SQL Reference

SQL String Functions

String manipulation shows up in roughly 8% of verified Python DE interview questions and a noticeable slice of SQL rounds too, usually folded into cleaning and parsing problems. Across 854 SQL challenges in the DataDriven library, the top five string functions by frequency are CONCAT, SUBSTRING, TRIM, LOWER/UPPER, and REPLACE. Every engine spells them a little differently.

This page covers the standard set with cross-engine syntax for PostgreSQL, Snowflake, BigQuery, SQL Server, and MySQL. The 22% of SQL rounds that use WHERE and the 29% that use INNER JOIN often involve a string predicate somewhere in the chain, so fluency here pays compound interest across every other topic in the corpus.

8%

Python rounds use strings

22%

SQL rounds use WHERE

854

SQL challenges analyzed

5

Functions cover 80%

Source: DataDriven analysis of 1,042 verified data engineering interview rounds.

CONCAT and String Concatenation

CONCAT joins two or more strings into one. Every database supports it, though the syntax varies slightly.

-- CONCAT function (works everywhere)
SELECT CONCAT(first_name, ' ', last_name) AS full_name
FROM employees;

-- || operator (PostgreSQL, Snowflake, SQLite)
SELECT first_name || ' ' || last_name AS full_name
FROM employees;

-- + operator (SQL Server only)
SELECT first_name + ' ' + last_name AS full_name
FROM employees;

-- CONCAT_WS: concat with separator (avoids repeated separators)
SELECT CONCAT_WS(', ', city, state, country) AS location
FROM addresses;
-- Result: 'Austin, TX, US'

NULL trap: CONCAT('hello', NULL) returns NULL in standard SQL. Use COALESCE to guard against this: CONCAT(first_name, ' ', COALESCE(last_name, '')). CONCAT_WS handles NULLs better: it skips NULL arguments.

SUBSTRING

SUBSTRING is the second most common string function in the corpus, trailing only CONCAT. It extracts a portion of a string by position, and the first character lives at position 1, not 0. That off-by-one catches Python-native engineers about 15% of the time in mock interviews, and it's worth naming the convention out loud before you write the query.

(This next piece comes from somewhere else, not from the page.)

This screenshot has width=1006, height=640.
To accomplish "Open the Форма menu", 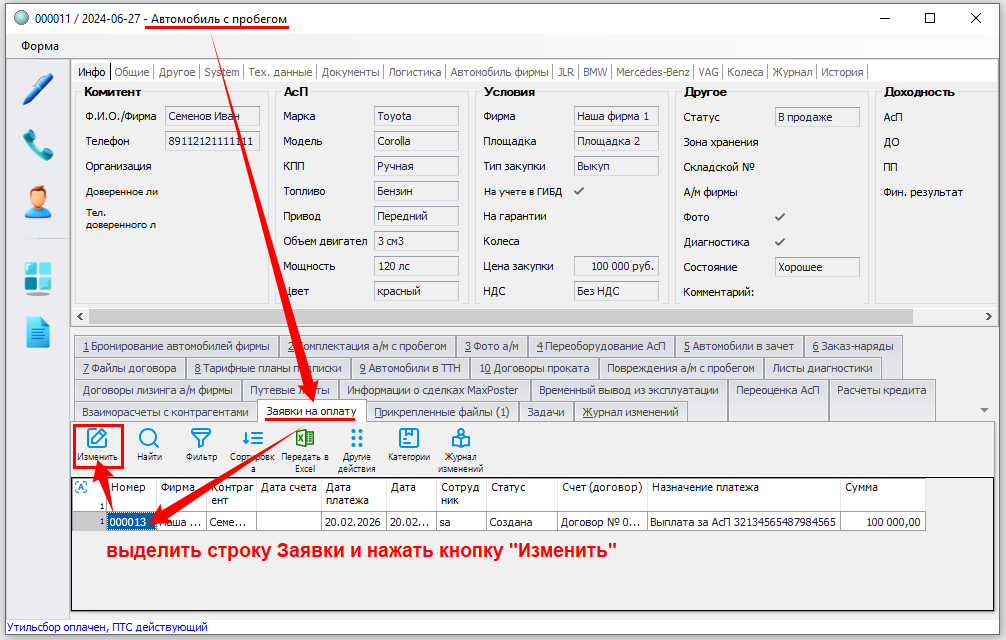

-- SUBSTRING(string, start, length)
SELECT SUBSTRING('DataDriven', 1, 4);   -- 'Data'
SELECT SUBSTRING('DataDriven', 5, 6);   -- 'Driven'
SELECT SUBSTRING('2024-01-15', 1, 7);   -- '2024-01'

-- Extract area code from phone number
SELECT SUBSTRING(phone, 2, 3) AS area_code
FROM contacts
WHERE phone LIKE '(%';
-- '(512) 555-1234' -> '512'

-- Alternative syntax (PostgreSQL, standard SQL)
SELECT SUBSTRING('DataDriven' FROM 1 FOR 4);  -- 'Data'

TRIM, LTRIM, RTRIM

TRIM removes leading and trailing characters from a string. By default it removes whitespace. In data engineering, TRIM is one of the most-used functions because raw data almost always has unwanted spaces.

-- Remove whitespace
SELECT TRIM('  hello  ');          -- 'hello'
SELECT LTRIM('  hello  ');         -- 'hello  '
SELECT RTRIM('  hello  ');         -- '  hello'

-- Remove specific characters
SELECT TRIM(BOTH '-' FROM '--hello--');  -- 'hello'
SELECT TRIM(LEADING '0' FROM '00042');   -- '42'

-- Common pipeline pattern: clean and normalize
SELECT
  TRIM(UPPER(country_code)) AS country_code,
  TRIM(LOWER(email)) AS email,
  TRIM(name) AS name
FROM raw_users;

Pipeline tip: Always TRIM string columns from raw data before joining or comparing. A common data quality bug is 'US' failing to match 'US ' (with trailing space) in a JOIN condition. TRIM both sides to prevent this.

REPLACE

REPLACE swaps all occurrences of a substring with another string. It is case-sensitive in most databases.

-- Basic replacement
SELECT REPLACE('Hello World', 'World', 'SQL');  -- 'Hello SQL'

-- Remove characters (replace with empty string)
SELECT REPLACE('(512) 555-1234', '-', '');  -- '(512) 5551234'
SELECT REPLACE(REPLACE('(512) 555-1234', '(', ''), ')', '');
-- '512 555-1234'

-- Clean currency strings for numeric conversion
SELECT
  CAST(
    REPLACE(REPLACE(price_text, '$', ''), ',', '')
    AS DECIMAL(10, 2)
  ) AS price_numeric
FROM raw_products;
-- '$1,299.99' -> 1299.99

LENGTH, UPPER, LOWER

LENGTH returns the number of characters. UPPER and LOWER convert case. These three functions are used constantly for validation and normalization.

-- LENGTH
SELECT LENGTH('DataDriven');  -- 10
SELECT LENGTH('');            -- 0
SELECT LENGTH(NULL);          -- NULL

-- Note: SQL Server uses LEN() and trims trailing spaces
-- BigQuery uses LENGTH() but also has CHAR_LENGTH()

-- UPPER and LOWER
SELECT UPPER('hello');  -- 'HELLO'
SELECT LOWER('HELLO');  -- 'hello'

-- Case-insensitive comparison
SELECT *
FROM users
WHERE LOWER(email) = LOWER('User@Example.COM');

-- Data validation: find suspiciously short/long values
SELECT *
FROM products
WHERE LENGTH(product_name) < 2
   OR LENGTH(product_name) > 200;

SPLIT_PART

SPLIT_PART splits a string by a delimiter and returns the Nth element. Available in PostgreSQL, Snowflake, and Redshift. BigQuery uses SPLIT() which returns an array.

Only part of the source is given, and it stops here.